## [Work instruction A]
Answer these questions using the biographical excerpt about Wild, one answer per line, marked the same way.
(i) From which UC Berkeley department did he obtain his Master of Science degree?
(ii) In what year did he start working in the Swiss telecommunications industry?
(iii) With which company did Brown Boveri form a joint venture to explore LCD technologies?
## [Work instruction B]
Write the next few sentences of the biographical excerpt about Wild and his LCD work, following on from its final sentence.

## [Document excerpt]
^^^^^^^^^^^^^^^^
From 1965 to 1968 he worked in the San Francisco Bay Area, California, as development engineer and obtained a Master of Science degree from the Department of Electrical Engineering and Computer Science at UC Berkeley. After his return to Switzerland in 1969, he joined the new Corporate Research Center of Brown, Boveri & Cie (now ABB) in Baden, Switzerland, developed a phase measurement for an opto-electric current meter on high-voltage lines based on the Faraday effect working with Andre Jaecklin and became the first member of a team developing LCDs from 1970 onwards.

In 1980, he started working in the Swiss telecommunications industry for the rest of his career.

After his professional career, he became a volunteer contributor to Wikipedia for many years.

== Achievements ==
Initially, Wild investigated earlier LCD work done at the RCA Laboratories in the US. Thereafter, Brown Boveri entered into a joint venture with Roche in Basel to explore LCD technologies. As part of this common project, physicists at Roche discovered and patented the Twisted nematic field effect (TN). Also, new room-temperature liquid crystal compounds for the TN effect were developed during this cooperation.
^^^^^^^^^^^^^^^^
## [Recorded data]

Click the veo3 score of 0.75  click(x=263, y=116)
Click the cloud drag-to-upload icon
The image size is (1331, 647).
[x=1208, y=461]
^^^^^^^^^^^^^^^^
## [Expected output A]
(i) The Department of Electrical Engineering and Computer Science
(ii) 1980
(iii) Roche, in Basel

## [Expected output B]
Wild recognized early-on, that matrix-addressing of such displays was important for many potential applications to show images (such as flat-screen computer monitors). Results of his work in this field were published. In particular, Wild discovered, that the RMS voltage of the driving waveforms of LCD matrix displays is relevant for the electrooptic threshold and is not to be exceeded at partially-addressed pixels of passive-matrix displays.

Pioneering work of his team included experiments with LCD projectors as well as illumination schemes for backlit panels resulting in corresponding patents. More than 20 patent applications where filed naming Wild as inventor or co-inventor.

He helped setting up manufacturing of TN LCDs at a new factory in Lenzburg, Switzerland, which started deliveries in 1974, mainly to manufacturers of digital watches, such as Casio of Japan, which used these LCDs to launch its first quartz wristwatches with digital time display under the Casiotron brand.